## Records to process
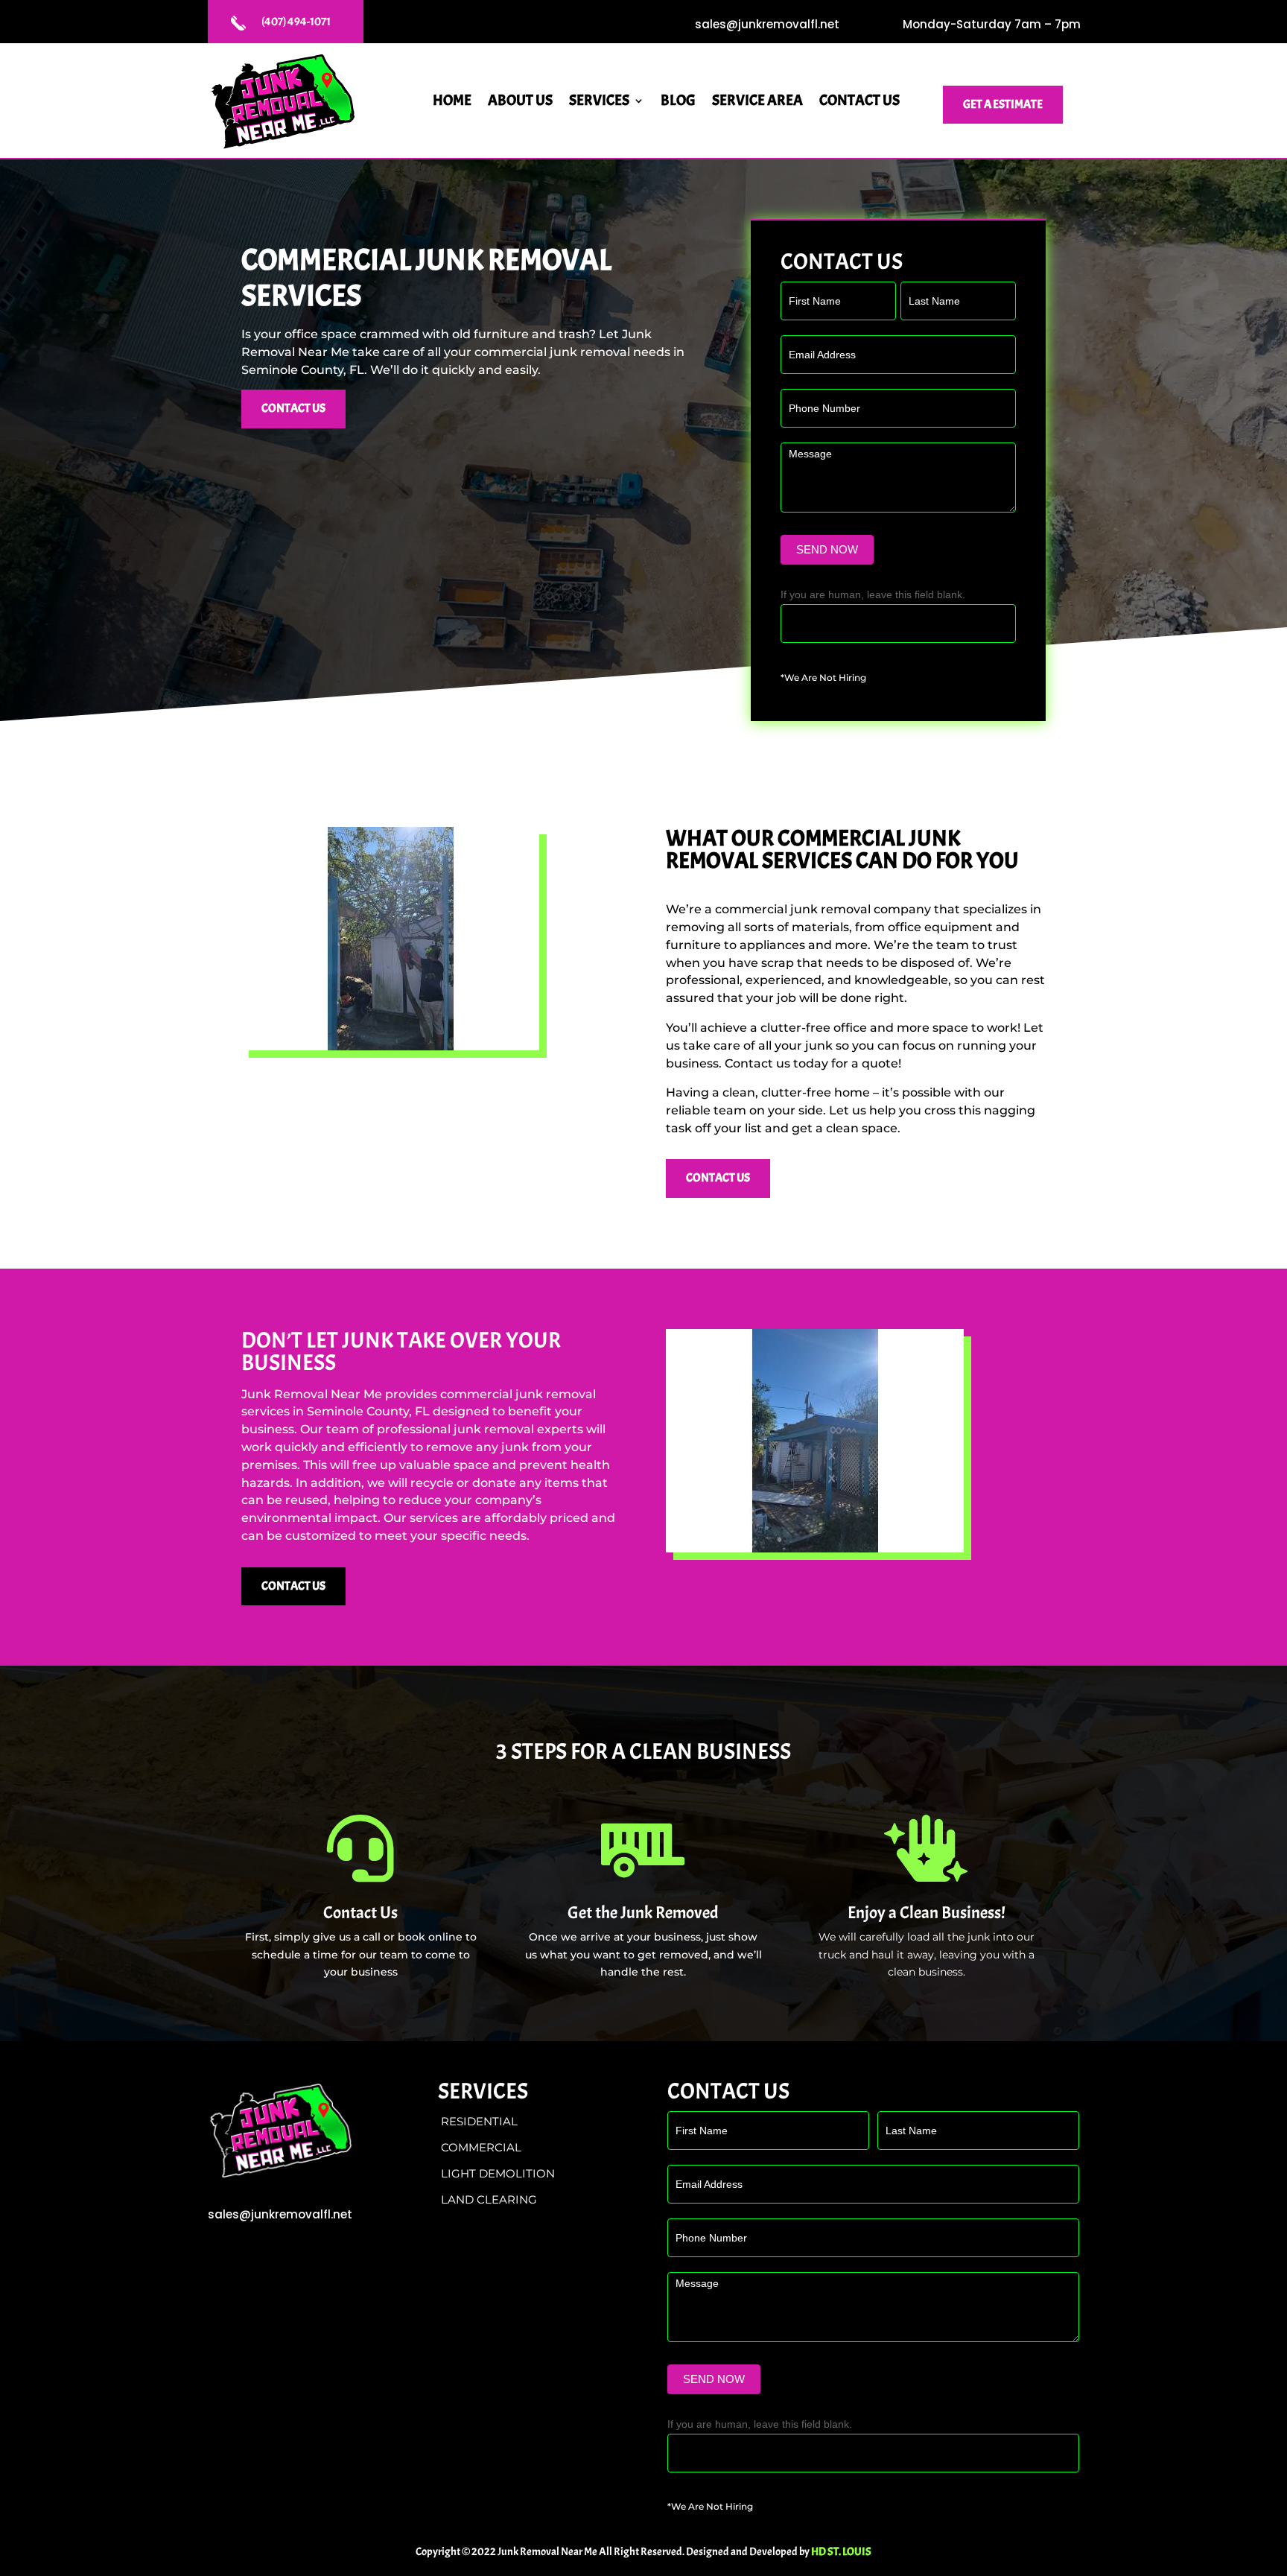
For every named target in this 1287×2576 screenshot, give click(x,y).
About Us (520, 102)
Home (452, 102)
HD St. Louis (841, 2552)
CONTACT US (293, 408)
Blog (678, 102)
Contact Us (859, 102)
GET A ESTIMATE (1003, 104)
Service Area (757, 102)
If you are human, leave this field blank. (873, 594)
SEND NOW (827, 549)
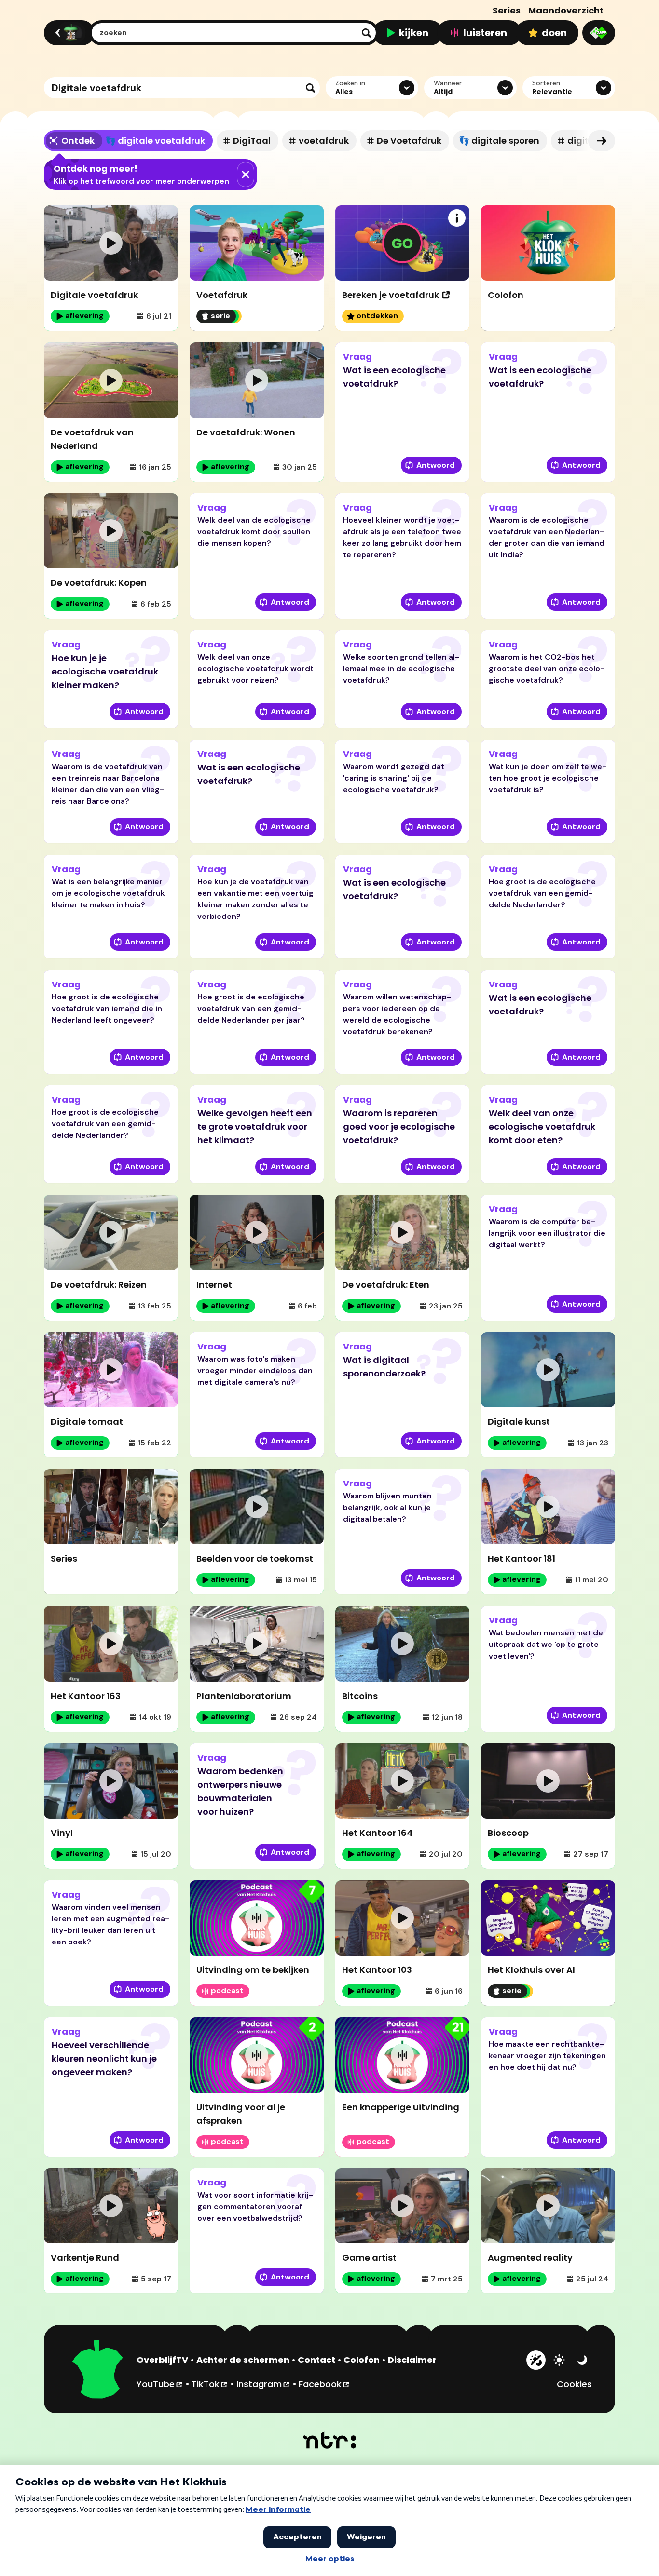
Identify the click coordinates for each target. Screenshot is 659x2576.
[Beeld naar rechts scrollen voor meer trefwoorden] (601, 140)
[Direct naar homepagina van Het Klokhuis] (98, 2370)
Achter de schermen (242, 2360)
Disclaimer (412, 2360)
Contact (316, 2360)
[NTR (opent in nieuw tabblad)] (329, 2440)
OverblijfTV (162, 2360)
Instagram (263, 2383)
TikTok (210, 2383)
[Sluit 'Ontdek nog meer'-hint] (245, 174)
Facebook (324, 2383)
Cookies (574, 2384)
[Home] (68, 32)
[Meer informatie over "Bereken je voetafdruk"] (457, 218)
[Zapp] (598, 32)
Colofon (361, 2360)
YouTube (160, 2383)
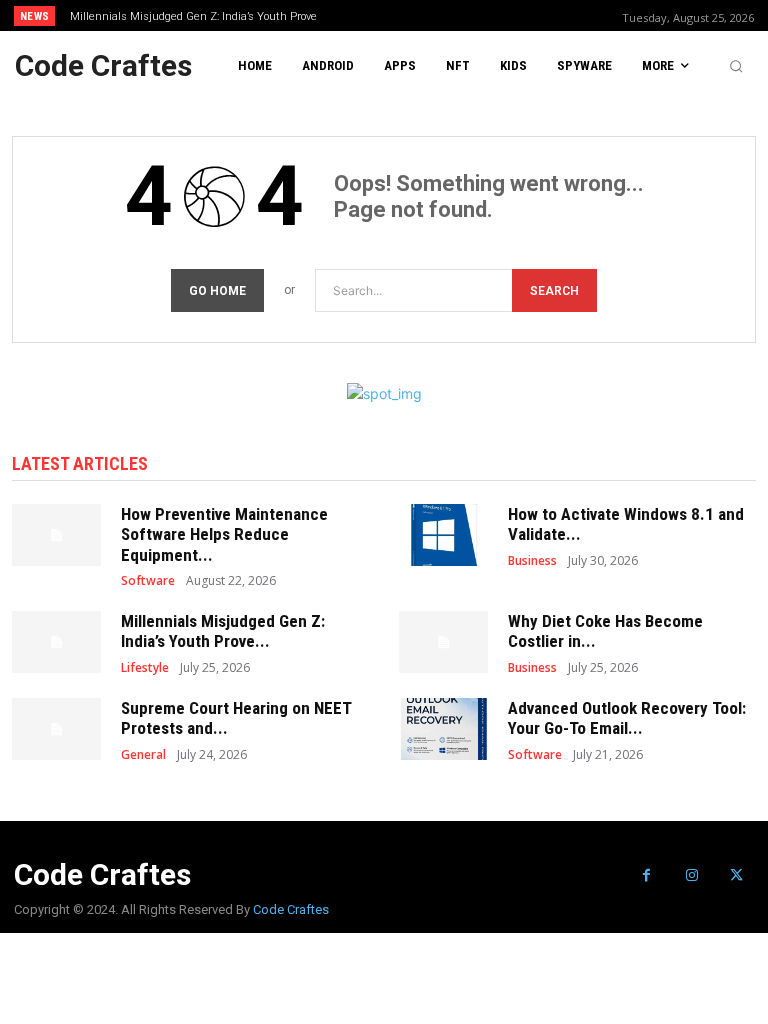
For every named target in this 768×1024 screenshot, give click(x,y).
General (143, 755)
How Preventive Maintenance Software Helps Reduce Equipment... (224, 534)
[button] (736, 66)
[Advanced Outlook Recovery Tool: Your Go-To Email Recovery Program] (443, 729)
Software (148, 581)
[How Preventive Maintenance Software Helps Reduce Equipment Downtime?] (56, 535)
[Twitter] (736, 875)
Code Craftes (291, 909)
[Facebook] (646, 875)
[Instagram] (691, 875)
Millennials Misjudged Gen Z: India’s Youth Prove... (223, 631)
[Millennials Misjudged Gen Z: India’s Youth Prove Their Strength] (56, 642)
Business (532, 561)
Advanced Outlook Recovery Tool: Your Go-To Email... (627, 718)
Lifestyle (145, 668)
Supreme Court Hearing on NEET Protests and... (236, 718)
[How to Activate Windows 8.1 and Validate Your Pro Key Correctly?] (443, 535)
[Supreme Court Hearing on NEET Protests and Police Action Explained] (56, 729)
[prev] (389, 15)
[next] (421, 15)
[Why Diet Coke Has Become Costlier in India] (443, 642)
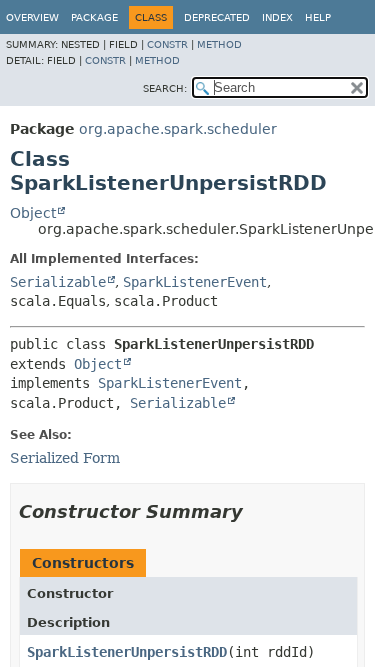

## What needs to be done
Output the data verbatim, images excluded.

## Exercise answer
For every named target in this 1287×2576 screenshot, give click(x,y).
About Us (520, 102)
Home (452, 102)
HD St. Louis (841, 2552)
CONTACT US (293, 408)
Blog (678, 102)
Contact Us (859, 102)
GET A ESTIMATE (1003, 104)
Service Area (757, 102)
If you are human, leave this field blank. (873, 594)
SEND NOW (827, 549)
Identify the click coordinates for each target. Screenshot is 659x2576.
[Beeld naar rechts scrollen voor meer trefwoorden] (601, 140)
[Direct naar homepagina van Het Klokhuis] (98, 2370)
Achter de schermen (242, 2360)
Disclaimer (412, 2360)
Contact (316, 2360)
[NTR (opent in nieuw tabblad)] (329, 2440)
OverblijfTV (162, 2360)
Instagram (263, 2383)
TikTok (210, 2383)
[Sluit 'Ontdek nog meer'-hint] (245, 174)
Facebook (324, 2383)
Cookies (574, 2384)
[Home] (68, 32)
[Meer informatie over "Bereken je voetafdruk"] (457, 218)
[Zapp] (598, 32)
Colofon (361, 2360)
YouTube (160, 2383)
For every named target in this 768×1024 screenshot, give click(x,y).
General (143, 755)
How Preventive Maintenance Software Helps Reduce Equipment... (224, 534)
[button] (736, 66)
[Advanced Outlook Recovery Tool: Your Go-To Email Recovery Program] (443, 729)
Software (148, 581)
[How Preventive Maintenance Software Helps Reduce Equipment Downtime?] (56, 535)
[Twitter] (736, 875)
Code Craftes (291, 909)
[Facebook] (646, 875)
[Instagram] (691, 875)
Millennials Misjudged Gen Z: India’s Youth Prove... (223, 631)
[Millennials Misjudged Gen Z: India’s Youth Prove Their Strength] (56, 642)
Business (532, 561)
Advanced Outlook Recovery Tool: Your Go-To Email... (627, 718)
Lifestyle (145, 668)
Supreme Court Hearing on NEET Protests and... (236, 718)
[How to Activate Windows 8.1 and Validate Your Pro Key Correctly?] (443, 535)
[Supreme Court Hearing on NEET Protests and Police Action Explained] (56, 729)
[prev] (389, 15)
[next] (421, 15)
[Why Diet Coke Has Become Costlier in India] (443, 642)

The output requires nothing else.